I once ran an eastern styled game where there were two types of magic: Wu Xing was 'material' magic and was like Avatar bending and Naruto style jutsu, based on the five Wu Xing elements (), while Feng Shui was 'spiritual' magic and was more like your traditional wizards hit with magic circles, curses and all sorts of diverse effects.

Of course this was a complete bastardisation and oversimplification of the actual concepts of Wu Xing and Feng Shui but the game wasn't really meant to be historical or accurate, just dumb Eastern style fun.

Please tell me that getting shitfaced also made you a master of martial arts

It definitely would have done but sadly the game petered out before I got a chance to introduce any drunken kung fu masters.

That's a shame, I'd certainly loved to have heard stories of PC's getting drunk as all balls and taking out entire armies while butt naked and singing folk songs loudly and out of tune.
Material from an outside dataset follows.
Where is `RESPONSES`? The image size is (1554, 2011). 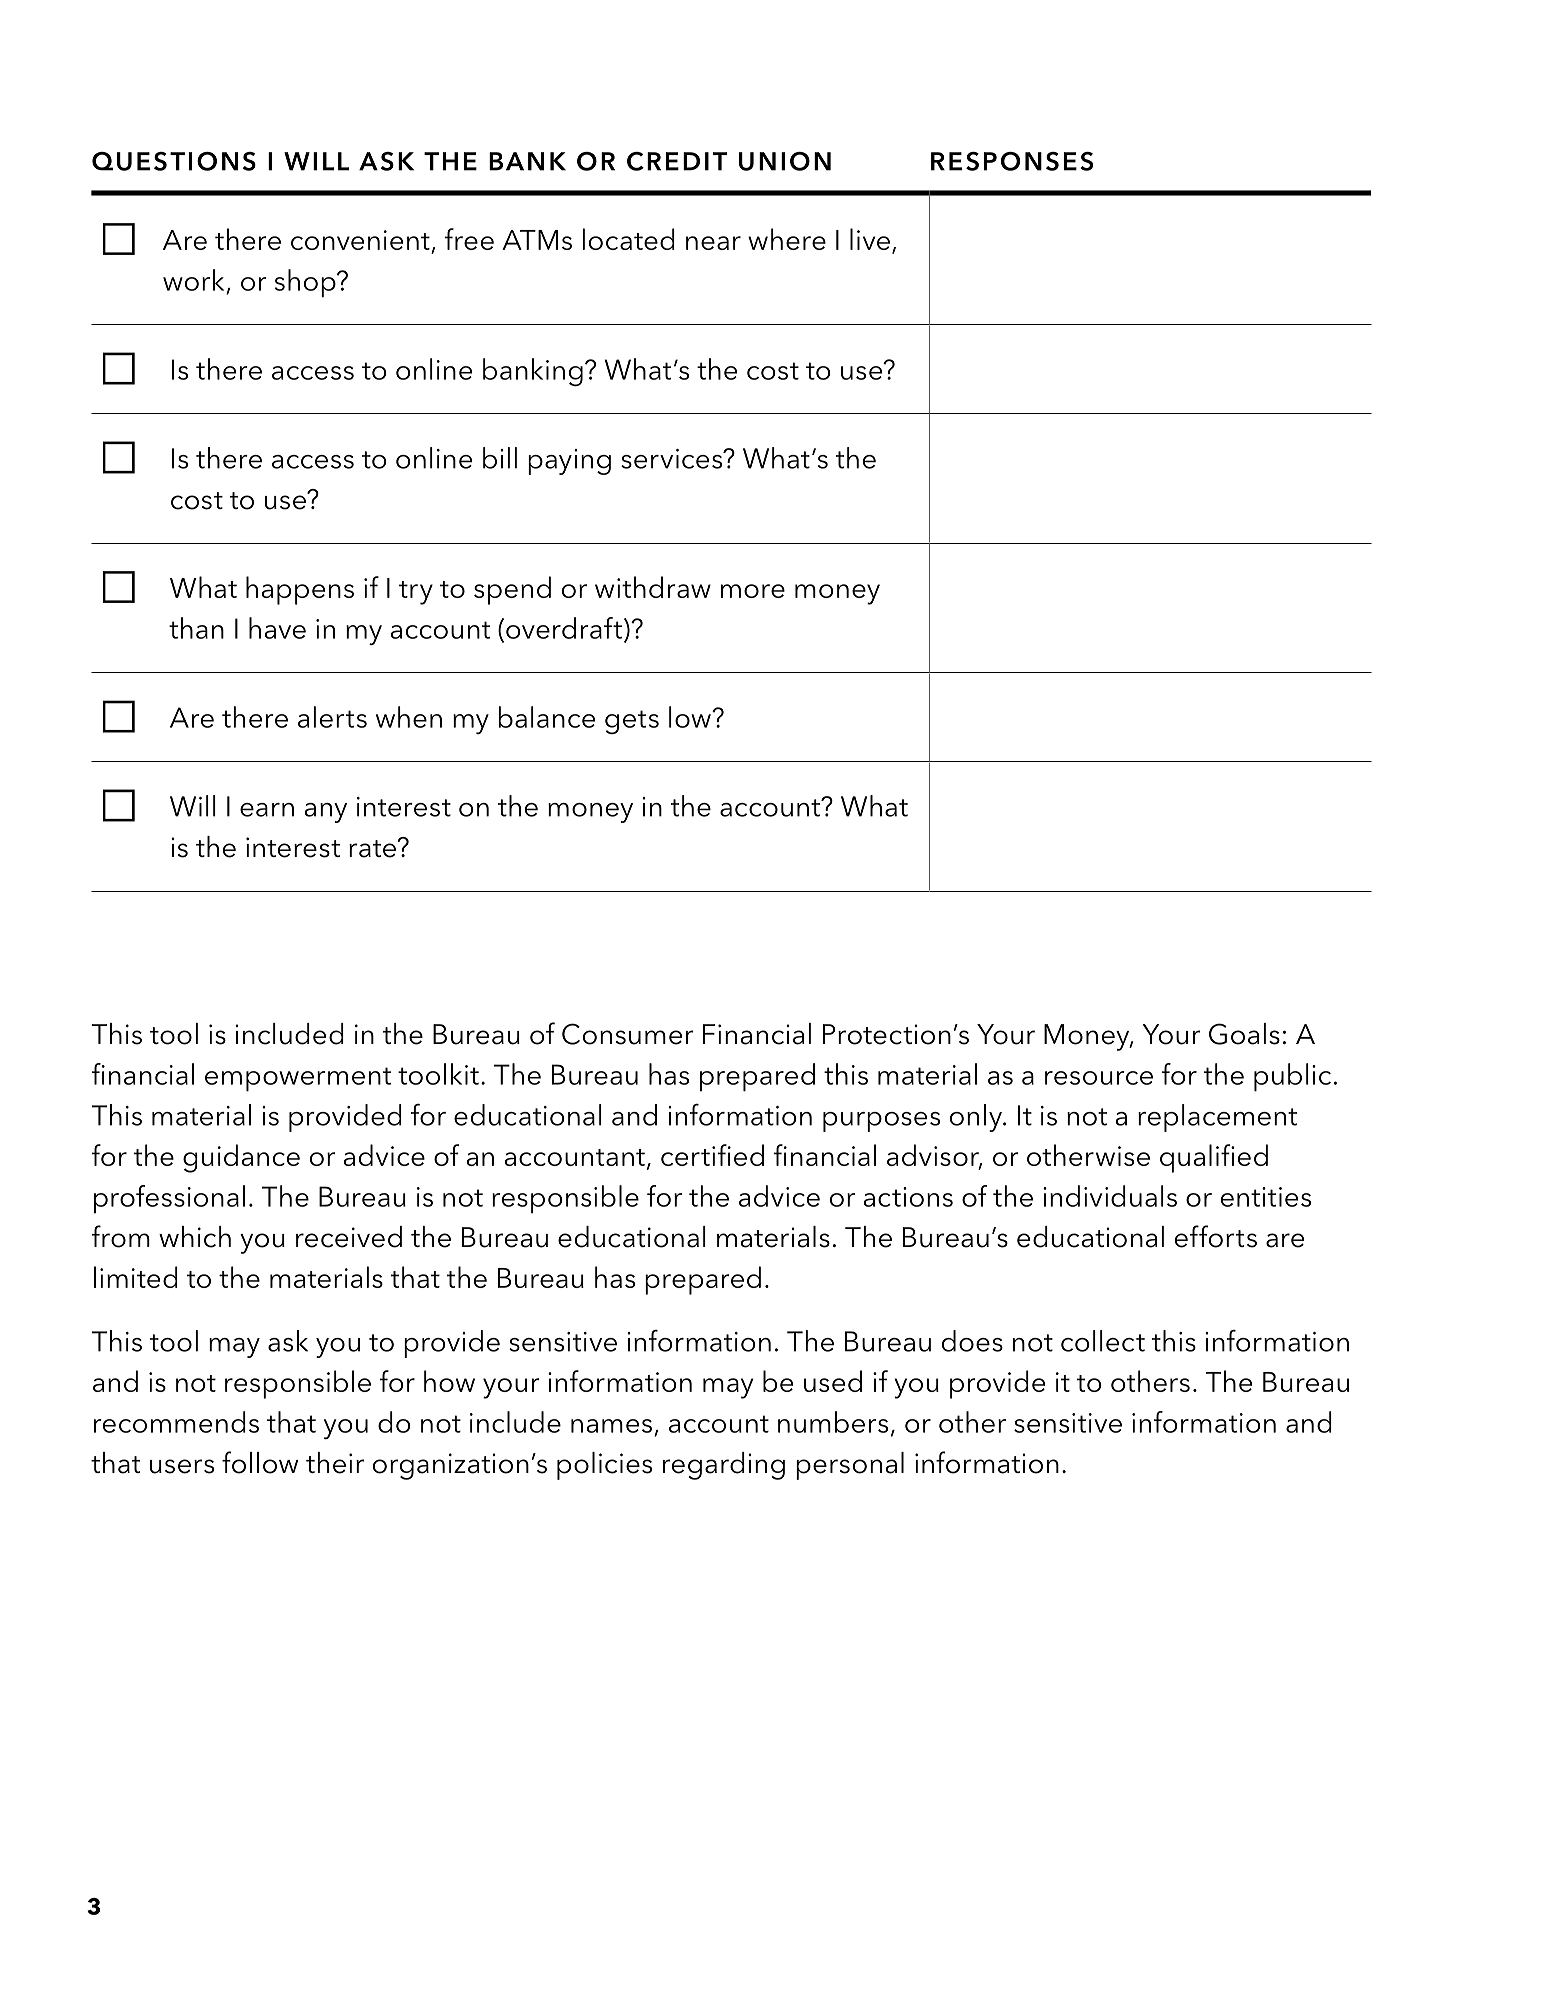
RESPONSES is located at coordinates (1012, 161).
Also, not a factor in these archaic models but, plants are made out of air.

Thank you anons. I guess I'll connect Air with some vis vitalis and have life/nature/plants by proxy.

I prefer only four base elements of stone, air, water, fire.

Then lava from fire/stone, earth from water/stone, sand from air/stone, lighting from fire/air, acid from fire/water, and ice from air/water.

After that it's wood from stone/water/air, metal from stone/fire/water, crystal from stone/fire/air, and plasma/energy from fire/water/air.

I usually think of it as eight elements:

Metal -- Fire -- Light
Earth ------------- Air
Dust - Water - Wood

With Wood being essentially life energy; Dust anything in-between solids and liquids: snow, ashes, sand, etc... and Light covering lightning and shadow.

Getting shitfaced also part of martial arts, it's called Drunken Style-fists

Naruto's magic system is the only good part of it.

Why Void element is kinda rare?

Winds/Air is covered by Wood actually.

Dry as opposed to the wet mist on the other side. OK, that I can understand.

And I never really followed Naruto, but I'm open minded : I'm always happy to discover a new elemental system. As uninspired as they may be, I love to see how their logic connects to the worldbuilding.

I think my favourite is probably the Mage the Awakening with the Spheres and the Entropy/Balance/Order trinity. Awesome stuff, really.

Because Nature abhors it. Obviously.

It was interesting to see it used in L5R, though.
And even more interesting to discover that this was used because of Miyamoto Musashi's book where he himself didn't use the traditional WuXing cycle, but instead the fire / water / earth / air / void ensemble

Man Naruto got convoluted with its elements

Shouldn't Life and Death be at opposites?

>not using Spheres

Damned Disparates.

Reserved for Western/Occidental Occult though

I don't see any Lightning/Thunder element in either Wu Xing or Godai. So why put in there?

Yes, that was what I was referring to. Congratulations on pointing out the fucking obvious.

It's almost like people don't actually read the thread before replying!